= SOURCE DOCUMENT =
• • •

This is the first time I’ve heard of a state actually going for legal code to establish personhood. A similar ballot measure failed in Mississippi back on 2011 iirc. The judge struck down Arizona’s personhood provision on the basis that it was unconstitutionally vague. I’ve heard a lot about laws losing in appeals court cases from being unconstitutionally vague, which just tells me that “unconstitutionally vague” is code for “we don’t like it and can’t find a good justification for our decision.”

However, I do agree with one point the judge made: Exactly how does Arizona intend to enforce this law?

If personhood begins at fertilization, what happens when a fertilized egg dies and a woman seems to have her period as normal? Is a woman guilty of manslaughter?

If personhood begins at fertilization and the pregnancy puts the woman’s life in danger, is the baby (like all persons) held responsible for their actions and abortion considered an act of self-defense?

• • •

= DATA SUPPLIED =
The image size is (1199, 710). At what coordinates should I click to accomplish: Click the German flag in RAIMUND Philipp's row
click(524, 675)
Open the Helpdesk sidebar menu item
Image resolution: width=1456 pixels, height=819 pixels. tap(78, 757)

• • •

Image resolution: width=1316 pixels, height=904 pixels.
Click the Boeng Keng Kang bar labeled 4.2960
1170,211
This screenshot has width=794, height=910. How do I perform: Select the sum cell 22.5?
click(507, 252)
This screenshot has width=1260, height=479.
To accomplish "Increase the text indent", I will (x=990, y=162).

• • •

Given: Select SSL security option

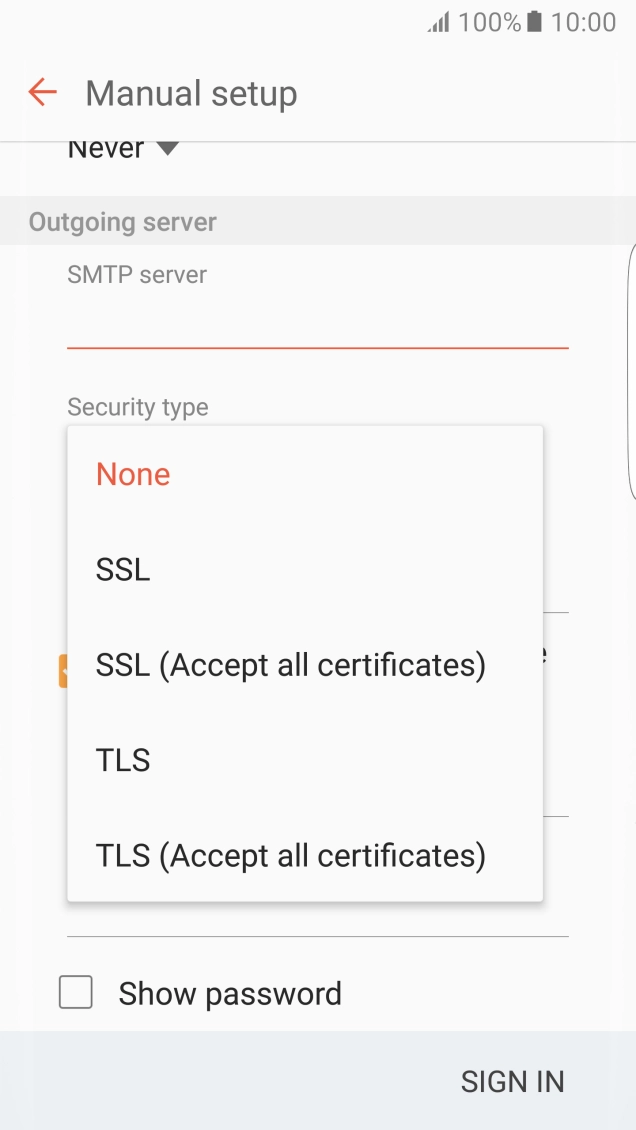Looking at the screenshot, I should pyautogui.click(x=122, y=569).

• • •

= EXERCISE INSTRUCTIONS =
1. According to the post on Arizona's personhood law, on what basis did the judge strike down the provision?
2. Set down the part of the post on Arizona's personhood law that opens with the words containing "If personhood begins at fertilization, what" and closes with "act of self-defense?".
3. Supply the next part of the post on Arizona's personhood law, picking up after its final sentence.
The rows are separate material from the post on Arizona's personhood law.

= RESPONSES TO THE TASKS =
1. The judge found it unconstitutionally vague.

2.
If personhood begins at fertilization, what happens when a fertilized egg dies and a woman seems to have her period as normal? Is a woman guilty of manslaughter?

If personhood begins at fertilization and the pregnancy puts the woman’s life in danger, is the baby (like all persons) held responsible for their actions and abortion considered an act of self-defense?

3.
I would think the courts would accumulate an impressive backlog if a personhood law were to actually go through.

I’m anti-abortion and make no apologies for it. But I also see myself as someone who wants to be reasonable. I think Arizona means well. But Arizona isn’t handling this logically. Arizona isn’t considering the consequences. I don’t see personhood laws as inherently harmful. But any time a law such as this one requires a top-down reordering of law and day to day life, it might be worth revising into something that is less disruptive.

I do agree that a new person begins at fertilization. But for legal, practical purposes, a person should only count as a person when an embryo has implanted in the womb.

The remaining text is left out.